A critique of an investment style feels like a personal attack. And so, intelligent people work doubly hard to bolster their argument to themselves and then to the world.
But if it is part of our identity, we’re pretty likely compromised in our ability to be objective about it. If we can’t objectively view a decision in a game that has no impact on our lives, chances are we’re missing a lot more.
Like Paul Graham says in his essay from where the title of this article is borrowed:
“If people can’t think clearly about anything that has become part of their identity, then all other things being equal, the best plan is to let as few things into your identity as possible.”
How do you prevent your chosen investment style from becoming part of your identity?
Instead of thinking of our chosen investment style as a fortress to be defended from attacks at all costs, maybe think of it as an idyllic picnic spot.
We happened to find one on a stroll, put down our blanket, and enjoyed a leisurely lunch.

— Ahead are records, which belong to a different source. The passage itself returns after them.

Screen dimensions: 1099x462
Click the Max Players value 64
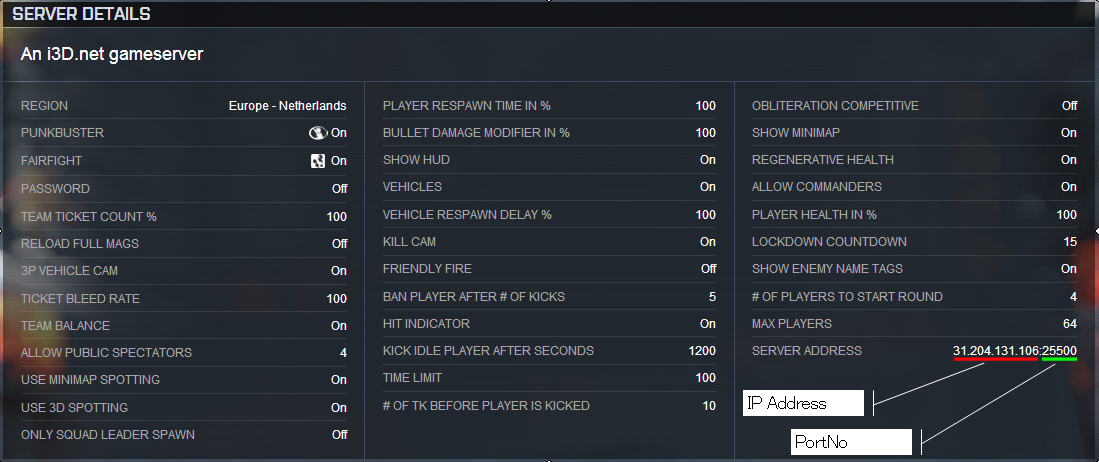point(1070,324)
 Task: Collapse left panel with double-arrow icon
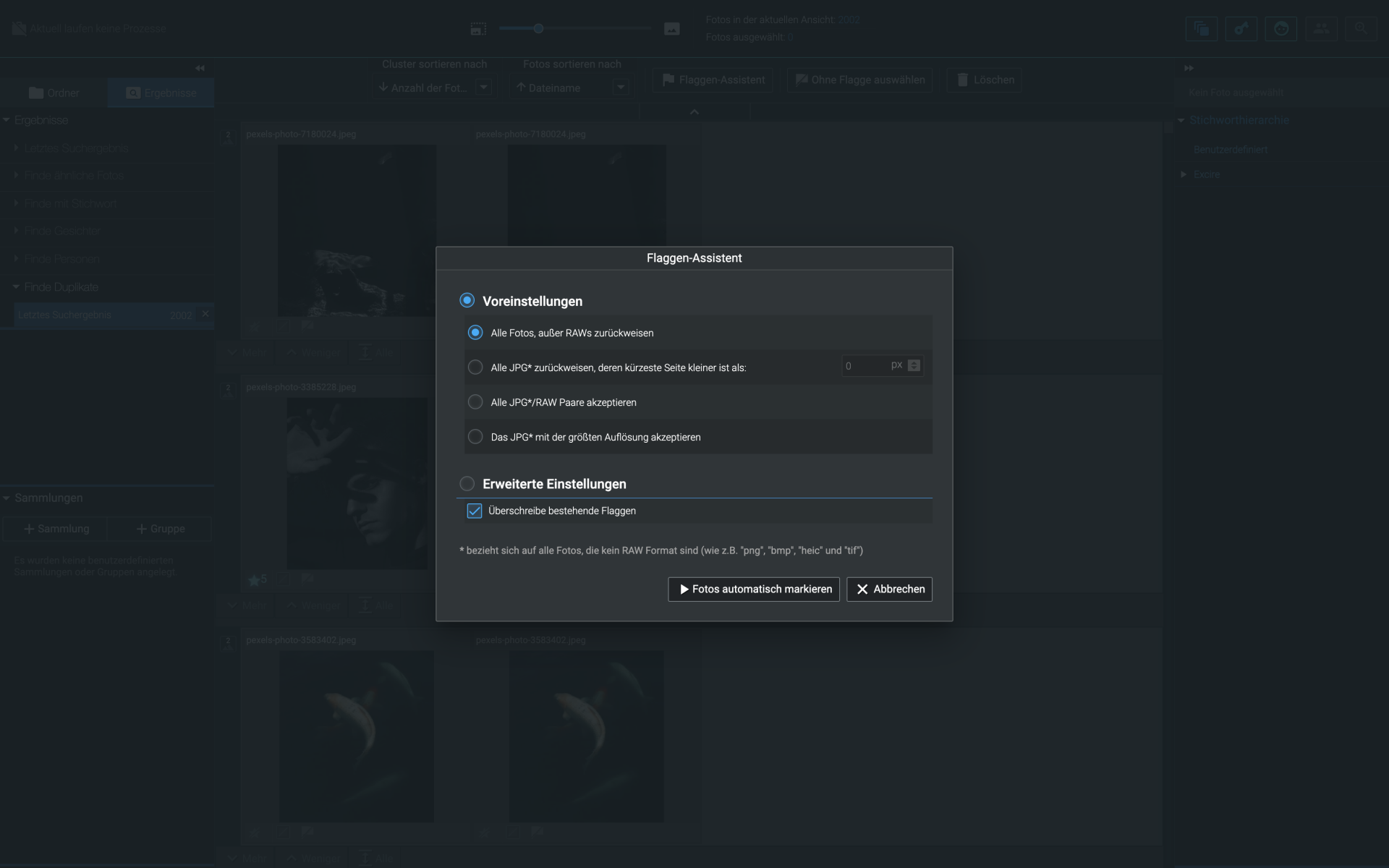click(x=200, y=68)
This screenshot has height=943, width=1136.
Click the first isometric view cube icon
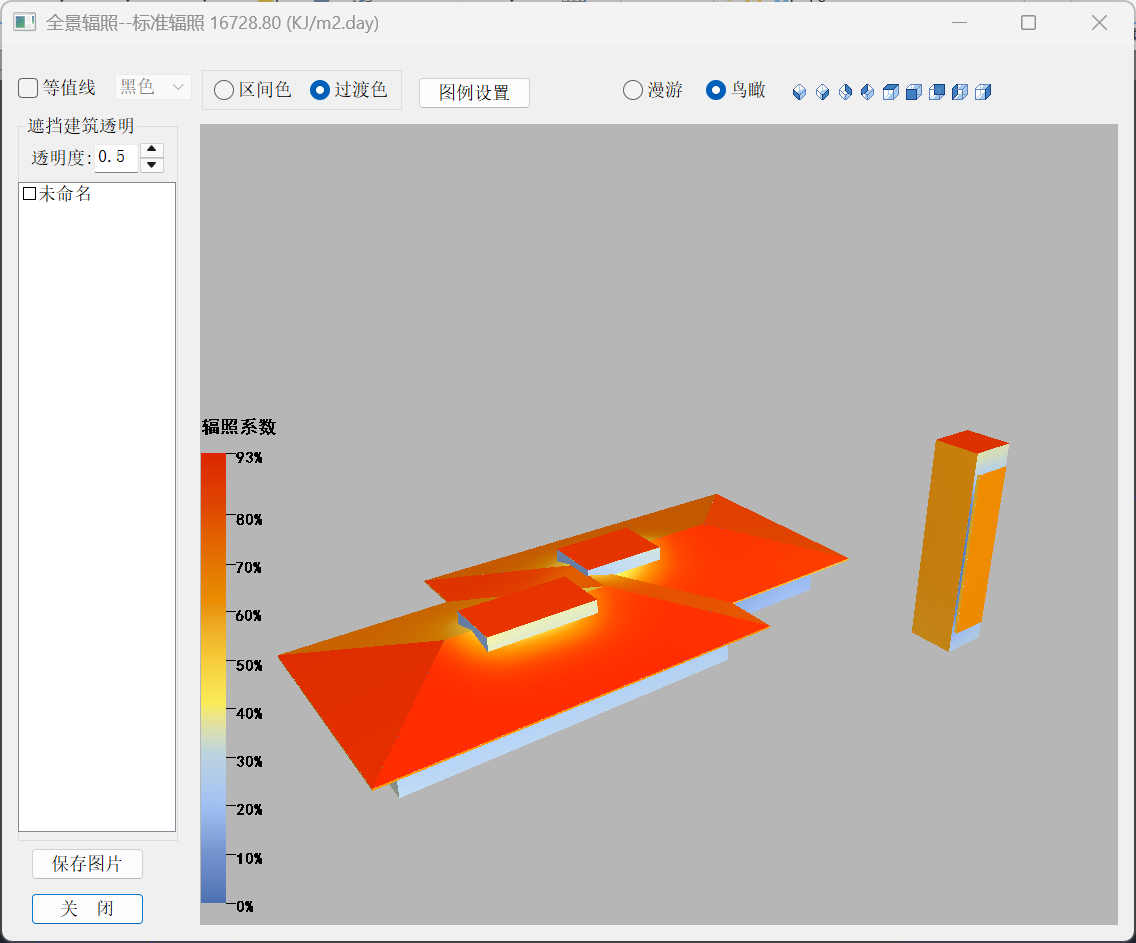point(799,92)
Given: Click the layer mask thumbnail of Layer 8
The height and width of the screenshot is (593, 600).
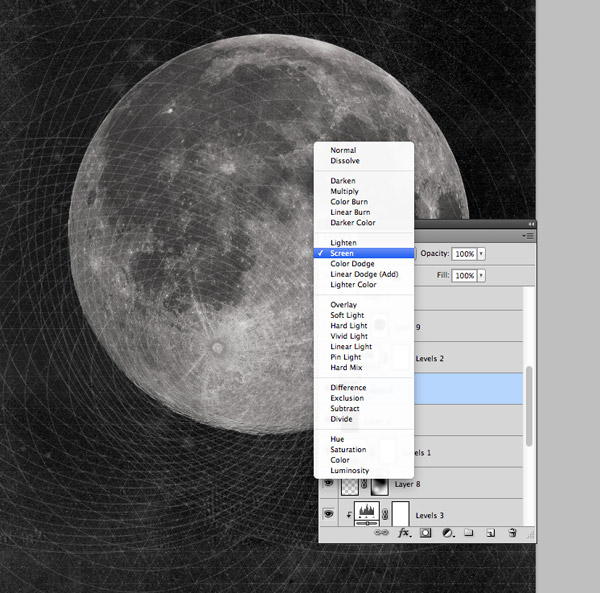Looking at the screenshot, I should point(379,485).

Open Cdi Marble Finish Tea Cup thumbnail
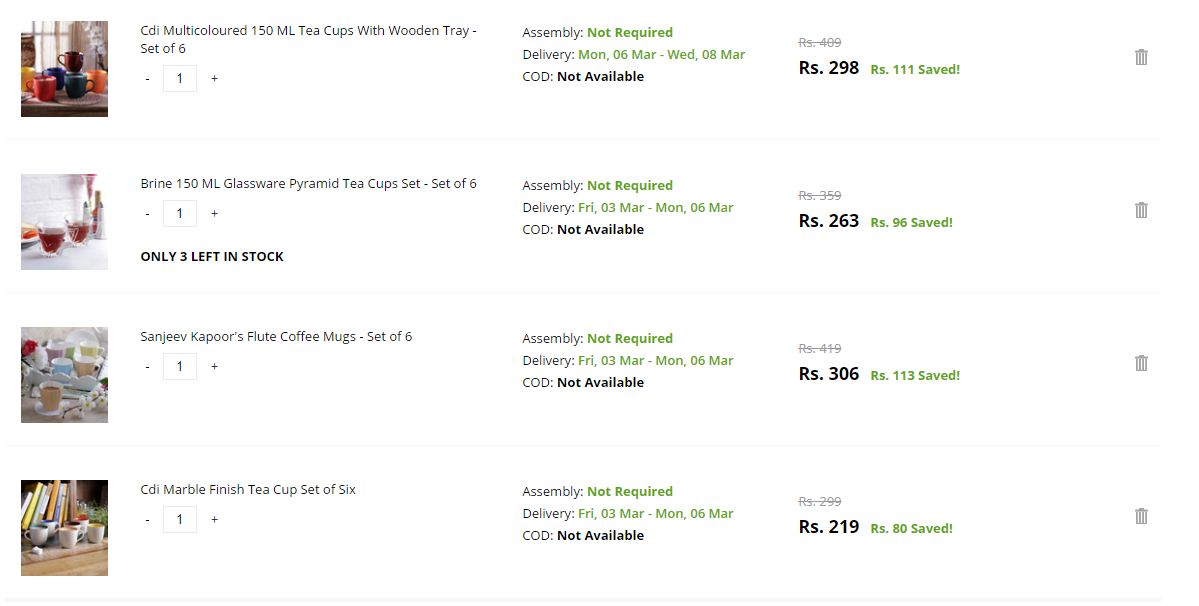[64, 528]
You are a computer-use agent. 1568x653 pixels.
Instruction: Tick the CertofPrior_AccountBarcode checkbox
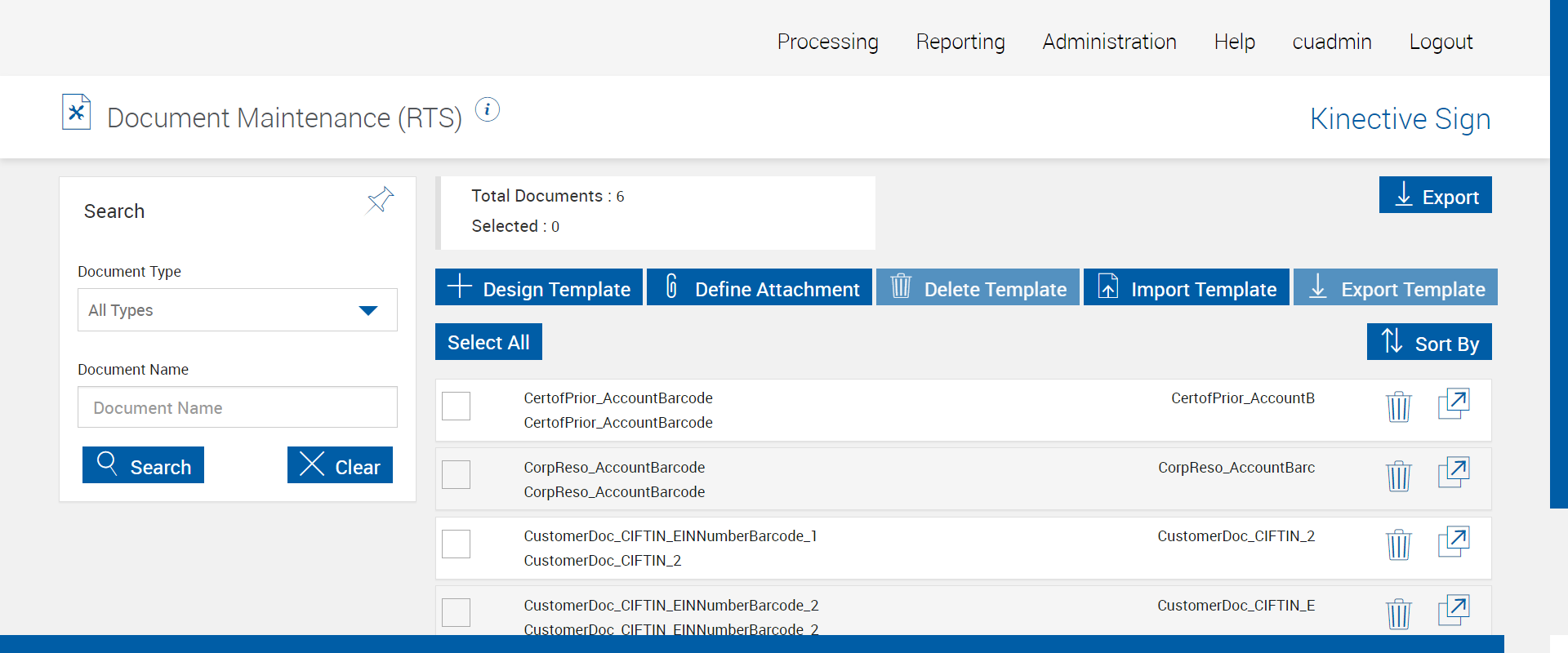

We will be ready to move on because we know we can return. But for the duration we’re there, we won’t be sending up flares announcing its location to the world.
Professional money managers take on labels out of the necessity to distinguish themselves in a crowded marketplace. The most successful ones, though, only use the label for marketing but stay agile to other opportunities. The unsuccessful ones live and die by their label, convinced theirs is the only way.
Warren Buffett is supposed to have gone from a net-net cigar butt investor to buying “great companies at reasonable prices”. His actual list of investments shows a willingness to try many different investing schools of thought. Many worked fabulously well; some did not.
Retail investors have even less reason to let investment labels become part of their identity. This allows space to objectively evaluate others, incorporate improvements, reject what doesn’t work, and enjoy the process more. After all, who wouldn’t prefer to enjoy the journey as it winds its way to the intended destination?
This concluding line from Paul Graham’s essay: “Most people reading this will already be fairly tolerant. But there is a step beyond thinking of yourself as x but tolerating y: not even to consider yourself an x. The more labels you have for yourself, the dumber they make you.”
Avoid labels. Keep your investing identity small.